— The task —
The whole of the data must be transcribed exactly.

— Extracted information —
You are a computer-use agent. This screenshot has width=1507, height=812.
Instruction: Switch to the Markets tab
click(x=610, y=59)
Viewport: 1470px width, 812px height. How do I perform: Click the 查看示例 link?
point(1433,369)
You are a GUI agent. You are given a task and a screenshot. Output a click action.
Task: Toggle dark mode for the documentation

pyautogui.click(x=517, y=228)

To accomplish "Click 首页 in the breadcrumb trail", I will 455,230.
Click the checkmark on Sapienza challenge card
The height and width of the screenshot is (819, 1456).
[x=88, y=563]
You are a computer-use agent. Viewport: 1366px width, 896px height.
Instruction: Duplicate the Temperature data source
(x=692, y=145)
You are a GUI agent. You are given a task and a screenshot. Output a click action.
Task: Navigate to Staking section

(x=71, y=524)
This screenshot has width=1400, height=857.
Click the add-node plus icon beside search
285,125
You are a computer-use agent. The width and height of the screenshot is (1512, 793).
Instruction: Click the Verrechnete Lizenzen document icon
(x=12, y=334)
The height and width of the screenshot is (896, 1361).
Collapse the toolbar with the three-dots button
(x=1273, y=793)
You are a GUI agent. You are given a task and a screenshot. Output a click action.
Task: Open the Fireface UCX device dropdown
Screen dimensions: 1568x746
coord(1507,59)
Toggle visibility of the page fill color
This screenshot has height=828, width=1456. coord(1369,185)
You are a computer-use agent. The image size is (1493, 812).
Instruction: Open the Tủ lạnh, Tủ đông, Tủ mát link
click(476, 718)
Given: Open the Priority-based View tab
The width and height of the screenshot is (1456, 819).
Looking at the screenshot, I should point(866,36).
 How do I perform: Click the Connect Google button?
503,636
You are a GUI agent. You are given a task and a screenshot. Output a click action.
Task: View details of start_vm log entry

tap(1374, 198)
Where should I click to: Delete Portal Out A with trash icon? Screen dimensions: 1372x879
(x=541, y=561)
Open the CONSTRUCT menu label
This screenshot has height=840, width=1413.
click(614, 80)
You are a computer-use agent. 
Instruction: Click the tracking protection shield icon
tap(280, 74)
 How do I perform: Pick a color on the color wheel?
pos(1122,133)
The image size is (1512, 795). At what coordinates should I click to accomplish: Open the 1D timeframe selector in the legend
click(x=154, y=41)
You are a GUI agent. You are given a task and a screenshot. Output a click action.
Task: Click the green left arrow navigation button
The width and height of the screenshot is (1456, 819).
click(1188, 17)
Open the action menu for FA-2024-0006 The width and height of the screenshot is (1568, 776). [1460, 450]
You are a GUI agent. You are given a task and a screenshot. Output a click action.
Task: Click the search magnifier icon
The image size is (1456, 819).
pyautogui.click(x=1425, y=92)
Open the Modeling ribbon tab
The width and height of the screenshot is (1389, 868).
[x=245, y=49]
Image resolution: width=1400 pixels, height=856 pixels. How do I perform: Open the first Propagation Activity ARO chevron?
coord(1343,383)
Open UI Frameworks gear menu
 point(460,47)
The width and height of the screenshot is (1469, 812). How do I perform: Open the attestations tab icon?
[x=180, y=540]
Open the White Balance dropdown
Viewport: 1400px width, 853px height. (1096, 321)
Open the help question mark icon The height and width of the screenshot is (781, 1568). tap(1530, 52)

— Response to this task —
You are a computer-use agent. This screenshot has width=1507, height=812.
Instruction: Switch to the Markets tab
click(x=610, y=59)
Viewport: 1470px width, 812px height. How do I perform: Click the 查看示例 link?
point(1433,369)
You are a GUI agent. You are given a task and a screenshot. Output a click action.
Task: Toggle dark mode for the documentation

pyautogui.click(x=517, y=228)

To accomplish "Click 首页 in the breadcrumb trail", I will 455,230.
Click the checkmark on Sapienza challenge card
The height and width of the screenshot is (819, 1456).
[x=88, y=563]
You are a computer-use agent. Viewport: 1366px width, 896px height.
Instruction: Duplicate the Temperature data source
(x=692, y=145)
You are a GUI agent. You are given a task and a screenshot. Output a click action.
Task: Navigate to Staking section

(x=71, y=524)
This screenshot has width=1400, height=857.
Click the add-node plus icon beside search
285,125
You are a computer-use agent. The width and height of the screenshot is (1512, 793).
Instruction: Click the Verrechnete Lizenzen document icon
(x=12, y=334)
The height and width of the screenshot is (896, 1361).
Collapse the toolbar with the three-dots button
(x=1273, y=793)
You are a GUI agent. You are given a task and a screenshot. Output a click action.
Task: Open the Fireface UCX device dropdown
Screen dimensions: 1568x746
coord(1507,59)
Toggle visibility of the page fill color
This screenshot has height=828, width=1456. coord(1369,185)
You are a computer-use agent. The image size is (1493, 812).
Instruction: Open the Tủ lạnh, Tủ đông, Tủ mát link
click(476, 718)
Given: Open the Priority-based View tab
The width and height of the screenshot is (1456, 819).
Looking at the screenshot, I should point(866,36).
 How do I perform: Click the Connect Google button?
503,636
You are a GUI agent. You are given a task and a screenshot. Output a click action.
Task: View details of start_vm log entry

tap(1374, 198)
Where should I click to: Delete Portal Out A with trash icon? Screen dimensions: 1372x879
(x=541, y=561)
Open the CONSTRUCT menu label
This screenshot has height=840, width=1413.
click(614, 80)
You are a computer-use agent. 
Instruction: Click the tracking protection shield icon
tap(280, 74)
 How do I perform: Pick a color on the color wheel?
pos(1122,133)
The image size is (1512, 795). At what coordinates should I click to accomplish: Open the 1D timeframe selector in the legend
click(x=154, y=41)
You are a GUI agent. You are given a task and a screenshot. Output a click action.
Task: Click the green left arrow navigation button
The width and height of the screenshot is (1456, 819).
click(1188, 17)
Open the action menu for FA-2024-0006 The width and height of the screenshot is (1568, 776). [1460, 450]
You are a GUI agent. You are given a task and a screenshot. Output a click action.
Task: Click the search magnifier icon
The image size is (1456, 819).
pyautogui.click(x=1425, y=92)
Open the Modeling ribbon tab
The width and height of the screenshot is (1389, 868).
[x=245, y=49]
Image resolution: width=1400 pixels, height=856 pixels. How do I perform: Open the first Propagation Activity ARO chevron?
coord(1343,383)
Open UI Frameworks gear menu
 point(460,47)
The width and height of the screenshot is (1469, 812). How do I perform: Open the attestations tab icon?
[x=180, y=540]
Open the White Balance dropdown
Viewport: 1400px width, 853px height. (1096, 321)
Open the help question mark icon The height and width of the screenshot is (781, 1568). tap(1530, 52)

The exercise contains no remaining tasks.